Judul videonya menarik,
setidaknya bagi saya. Secara garis besar, dalam video ini beberapa tokoh yang
dituakan di Indonesia berpendapat tentang bagaimana kondisi Indonesia saat ini.
Ya, Indonesia kita tercinta..
yang tidak semua pemimpinnya memimpin..
yang kewalahan hanya karena
masalah banjir dan macet...
yang warganya lebih suka musik luar negeri daripada musik dalam negeri...
dimana korupsi seakan-akan sudah menjadi hal yang umum..
dimana korupsi seakan-akan sudah menjadi hal yang umum..
dan beragam permasalahan rumit
lainnya yang semakin meyakinkan mindset kita bahwa Indonesia masih
begini-begini aja. Njlimet. Ribet. Srimpet.
Setelah menonton video ini, saya
jadi makin sadar kalau bangsa Indonesia sudah kehilangan jati dirinya –selanjutnya
akan saya sebut dengan istilah tidak
Indonesiawi- tampaknya saya pun demikian.
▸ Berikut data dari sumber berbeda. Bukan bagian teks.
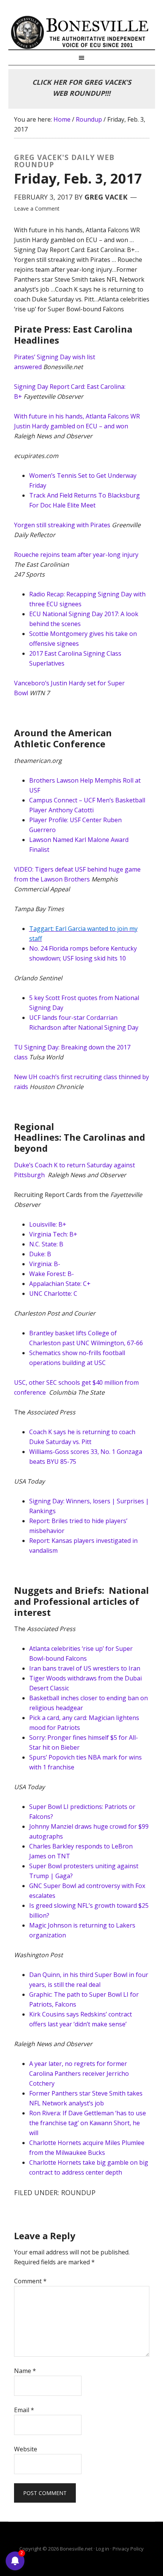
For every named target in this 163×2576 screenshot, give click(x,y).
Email (24, 2410)
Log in (102, 2548)
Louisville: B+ (47, 1224)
Saya mengakui bahwa saya menyukai
lagu-lagu korea, saya menikmati drama dan anime jepang. Saya juga sedikit
banyak mengerti bahasa mereka, tetapi saya bahkan tidak mahir menjawab saat
Simbah telepon dengan bahasa krama jawa. Sungguh terlalu. Diakui atau tidak
diakui, krisis budaya ini sudah umum terjadi dan dianggap sebagai hal yang
wajar. Alasannya karena musik Indonesia semakin kesini semakin alay dan tidak
bermutu, film dan sinetron apalagi. Cerita dan alurnya terlalu dibuat-buat
sampai berpuluh episode seakan tidak mampu menyelesaikan jalan kisah Cinderella
selama 2 jam setiap hari.
Menurut saya, kalau sebatas
menyukai artis-artis korea dan segala tetek bengeknya itu masih wajar. Toh
tidak sampai ingin pindah rumah ke Asia Timur dan berganti kewarganegaraan,
kan? Ya walaupun di sisi lain industri musik dan film Indonesia mungkin saja
mengalami kemunduran, sampai saat ini ‘Curahan Hati Seorang Isteri’ masih
tayang karena ada penikmatnya, kok. Ditambah lagi ‘Tukang Bubur Naik Haji’ baru
saja memperoleh penghargaan dari Tokyo Drama Awards.. Kurang kece apa coba?
“Syukurlah masih ada yang
mengapresiasi karya anak bangsa Indonesia, walaupun itu justru negara lain
bukan negeri kita sendiri.” Begitu pemikiran kita, bukan?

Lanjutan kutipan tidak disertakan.